Quello dei reiterati attacchi e le continue lamentele nei confronti della classe arbitrale da parte di Roberto Mancini (la cui ultima uscita dopo l’espulsione per proteste durante il derby era stata “Solo in Italia squalificano gli allenatori“) è un concetto già impugnato e discusso dal presidente dell’Aia (Associazioni Italiana Arbitri) Marcello Nicchi il quale, in occasione dell’incontro annuale a Roma allo stadio Olimpico con dirigenti, tecnici e giocatori, ha rincarato la dose così sul tecnico dell’Inter:

“Mancini si lamenta per le espulsioni degli allenatori? Se oggi fosse stato qui e ci avesse chiesto spiegazioni gli avremmo risposto, ma non c’era. Secondo lui all’estero le regole sono diverse? Noi dobbiamo occuparci delle norme italiane, se in altri paesi fanno meglio o peggio non sta a me giudicare”.

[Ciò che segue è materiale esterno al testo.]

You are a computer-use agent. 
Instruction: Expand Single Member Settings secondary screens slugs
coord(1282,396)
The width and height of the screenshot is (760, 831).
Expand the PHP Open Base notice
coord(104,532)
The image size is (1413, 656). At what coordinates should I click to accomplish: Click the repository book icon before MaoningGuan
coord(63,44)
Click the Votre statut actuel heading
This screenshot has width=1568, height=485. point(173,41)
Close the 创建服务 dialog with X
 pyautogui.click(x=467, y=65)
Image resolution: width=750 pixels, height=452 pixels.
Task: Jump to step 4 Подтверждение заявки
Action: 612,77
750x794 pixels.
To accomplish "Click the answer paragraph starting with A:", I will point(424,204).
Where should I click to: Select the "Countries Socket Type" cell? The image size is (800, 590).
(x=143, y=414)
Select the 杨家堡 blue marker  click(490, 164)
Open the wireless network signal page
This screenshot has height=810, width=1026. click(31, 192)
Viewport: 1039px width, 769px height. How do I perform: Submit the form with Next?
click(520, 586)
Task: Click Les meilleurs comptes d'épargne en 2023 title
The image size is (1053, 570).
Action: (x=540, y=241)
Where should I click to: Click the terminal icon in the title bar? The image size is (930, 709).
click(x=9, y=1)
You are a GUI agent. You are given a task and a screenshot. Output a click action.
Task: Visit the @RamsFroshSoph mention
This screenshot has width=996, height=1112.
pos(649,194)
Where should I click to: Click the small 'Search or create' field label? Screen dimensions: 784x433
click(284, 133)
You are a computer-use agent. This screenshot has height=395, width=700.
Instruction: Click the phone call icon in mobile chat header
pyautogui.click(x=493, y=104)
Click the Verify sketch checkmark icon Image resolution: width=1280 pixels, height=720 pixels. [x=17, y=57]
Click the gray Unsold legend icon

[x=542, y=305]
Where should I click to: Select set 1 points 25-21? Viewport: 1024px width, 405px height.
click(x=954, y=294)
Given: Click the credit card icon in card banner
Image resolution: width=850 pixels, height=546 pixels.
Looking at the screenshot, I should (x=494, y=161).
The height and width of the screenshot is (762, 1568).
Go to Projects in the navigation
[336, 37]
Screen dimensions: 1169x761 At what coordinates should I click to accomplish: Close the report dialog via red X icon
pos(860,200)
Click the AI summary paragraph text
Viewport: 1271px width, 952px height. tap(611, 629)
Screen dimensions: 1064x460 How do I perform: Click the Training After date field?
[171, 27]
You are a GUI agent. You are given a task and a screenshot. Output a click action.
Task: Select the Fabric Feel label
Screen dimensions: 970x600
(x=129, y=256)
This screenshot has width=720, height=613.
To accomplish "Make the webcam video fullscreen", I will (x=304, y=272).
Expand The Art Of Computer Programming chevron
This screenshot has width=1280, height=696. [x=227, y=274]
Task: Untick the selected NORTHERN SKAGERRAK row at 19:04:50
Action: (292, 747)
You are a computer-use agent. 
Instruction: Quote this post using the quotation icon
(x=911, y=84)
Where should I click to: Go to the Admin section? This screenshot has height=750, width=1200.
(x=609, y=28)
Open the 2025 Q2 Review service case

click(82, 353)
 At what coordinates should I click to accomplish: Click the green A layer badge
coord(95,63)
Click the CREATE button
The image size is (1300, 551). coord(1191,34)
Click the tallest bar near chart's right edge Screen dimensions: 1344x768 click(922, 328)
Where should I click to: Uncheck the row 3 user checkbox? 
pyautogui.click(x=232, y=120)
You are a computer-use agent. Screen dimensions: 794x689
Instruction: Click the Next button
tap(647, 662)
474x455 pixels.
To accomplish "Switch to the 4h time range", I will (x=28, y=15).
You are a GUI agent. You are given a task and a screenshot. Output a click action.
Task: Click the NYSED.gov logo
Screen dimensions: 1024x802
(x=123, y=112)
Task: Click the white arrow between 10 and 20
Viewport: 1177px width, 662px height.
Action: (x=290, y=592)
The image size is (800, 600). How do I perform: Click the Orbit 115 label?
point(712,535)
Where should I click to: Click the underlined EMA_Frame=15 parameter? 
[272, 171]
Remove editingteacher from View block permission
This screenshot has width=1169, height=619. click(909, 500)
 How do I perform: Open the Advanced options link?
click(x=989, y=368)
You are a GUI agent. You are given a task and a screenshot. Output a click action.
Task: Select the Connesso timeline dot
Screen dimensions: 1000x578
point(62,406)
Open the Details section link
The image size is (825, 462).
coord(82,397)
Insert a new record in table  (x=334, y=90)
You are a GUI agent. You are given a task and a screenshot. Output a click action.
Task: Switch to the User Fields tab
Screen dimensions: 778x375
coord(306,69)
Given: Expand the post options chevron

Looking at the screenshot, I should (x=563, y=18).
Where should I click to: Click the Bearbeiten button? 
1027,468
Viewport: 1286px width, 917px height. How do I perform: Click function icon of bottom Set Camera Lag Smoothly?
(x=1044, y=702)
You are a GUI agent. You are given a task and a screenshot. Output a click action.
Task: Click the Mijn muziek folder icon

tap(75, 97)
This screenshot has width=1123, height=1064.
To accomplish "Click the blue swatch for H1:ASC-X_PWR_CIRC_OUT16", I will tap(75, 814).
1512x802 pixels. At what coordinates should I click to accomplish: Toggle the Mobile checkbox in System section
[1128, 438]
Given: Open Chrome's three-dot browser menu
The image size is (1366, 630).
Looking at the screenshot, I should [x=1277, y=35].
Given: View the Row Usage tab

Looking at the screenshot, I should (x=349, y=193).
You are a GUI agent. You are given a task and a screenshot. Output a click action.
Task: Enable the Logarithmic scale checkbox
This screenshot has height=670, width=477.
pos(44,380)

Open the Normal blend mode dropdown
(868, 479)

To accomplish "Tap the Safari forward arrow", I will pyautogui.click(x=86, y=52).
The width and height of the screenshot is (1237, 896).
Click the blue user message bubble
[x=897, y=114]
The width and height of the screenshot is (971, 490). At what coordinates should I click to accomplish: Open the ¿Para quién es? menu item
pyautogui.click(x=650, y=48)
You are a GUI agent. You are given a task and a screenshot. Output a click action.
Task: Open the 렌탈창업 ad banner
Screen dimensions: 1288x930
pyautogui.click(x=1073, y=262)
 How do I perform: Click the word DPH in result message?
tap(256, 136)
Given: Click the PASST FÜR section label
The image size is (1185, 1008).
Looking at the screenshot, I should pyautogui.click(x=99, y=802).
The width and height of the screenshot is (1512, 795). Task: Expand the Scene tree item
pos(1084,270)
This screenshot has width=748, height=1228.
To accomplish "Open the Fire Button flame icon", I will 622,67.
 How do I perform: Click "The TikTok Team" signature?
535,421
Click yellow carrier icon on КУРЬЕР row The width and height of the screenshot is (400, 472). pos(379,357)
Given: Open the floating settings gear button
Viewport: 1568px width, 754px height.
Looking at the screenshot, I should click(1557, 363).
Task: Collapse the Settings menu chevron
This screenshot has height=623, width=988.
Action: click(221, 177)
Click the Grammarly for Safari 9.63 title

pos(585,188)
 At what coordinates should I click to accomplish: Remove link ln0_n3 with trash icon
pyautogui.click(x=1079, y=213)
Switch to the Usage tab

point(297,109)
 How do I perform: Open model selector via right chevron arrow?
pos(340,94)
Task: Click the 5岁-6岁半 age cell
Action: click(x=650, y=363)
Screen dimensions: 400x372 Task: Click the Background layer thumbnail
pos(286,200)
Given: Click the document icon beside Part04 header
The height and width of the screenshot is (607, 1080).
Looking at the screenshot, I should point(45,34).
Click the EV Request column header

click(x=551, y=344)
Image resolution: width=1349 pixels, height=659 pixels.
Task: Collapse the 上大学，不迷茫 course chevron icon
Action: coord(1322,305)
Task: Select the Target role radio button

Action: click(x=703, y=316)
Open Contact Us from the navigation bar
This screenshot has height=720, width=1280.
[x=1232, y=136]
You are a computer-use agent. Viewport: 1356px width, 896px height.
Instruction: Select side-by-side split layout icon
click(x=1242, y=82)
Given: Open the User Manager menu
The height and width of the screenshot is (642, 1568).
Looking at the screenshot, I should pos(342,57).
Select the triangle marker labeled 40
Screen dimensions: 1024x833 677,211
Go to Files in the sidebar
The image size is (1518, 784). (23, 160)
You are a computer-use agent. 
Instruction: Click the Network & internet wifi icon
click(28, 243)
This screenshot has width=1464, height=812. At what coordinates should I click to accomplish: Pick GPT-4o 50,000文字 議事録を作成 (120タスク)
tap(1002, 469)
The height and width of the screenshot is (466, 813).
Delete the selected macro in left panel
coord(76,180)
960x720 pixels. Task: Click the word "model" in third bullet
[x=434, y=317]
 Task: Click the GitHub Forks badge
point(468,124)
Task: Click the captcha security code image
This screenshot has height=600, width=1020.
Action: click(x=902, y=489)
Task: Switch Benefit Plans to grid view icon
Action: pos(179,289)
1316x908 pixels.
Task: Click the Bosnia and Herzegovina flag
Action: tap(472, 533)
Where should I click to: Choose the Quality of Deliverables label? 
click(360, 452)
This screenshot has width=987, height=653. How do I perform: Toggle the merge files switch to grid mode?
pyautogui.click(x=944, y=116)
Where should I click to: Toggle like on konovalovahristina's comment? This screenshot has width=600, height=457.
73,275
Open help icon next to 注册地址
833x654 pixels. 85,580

Approfittando invece della presenza dell’allenatore della Sampdoria Vincenzo Montella, Nicchi ha potuto chiarire col tecnico blucerchiato la diatriba a distanza riguardo alle prese di posizione di alcuni direttori di gara. Montella aveva sostenuto, non senza punte di sarcasmo, che per placare gli animi in alcune situazioni di tensione con gli allenatori, servirebbe più la camomilla del thé caldo preso nell’intervallo. Il cordinatore degli arbitri ha ribadito pacificamente “Io preferisco il thé. Scherzi a parte Montella è un ragazzo intelligente, una persona educata e una battuta può essere anche una cosa simpatica fuori dal campo per stemperare il clima. Ci siamo salutati in amicizia“.

Anche il presidente della Figc, Carlo Tavecchio, non ha preso benissimo l’assenza di Mancini all’incontro, dichiarando: “Mancini non c’era? Non so se sia in aperta polemica con la classe arbitrale, la squadra era rappresentata dal proprio capitano, Icardi, e dal d.s. Ausilio. Sull’argomento non posso giudicare gli assenti“.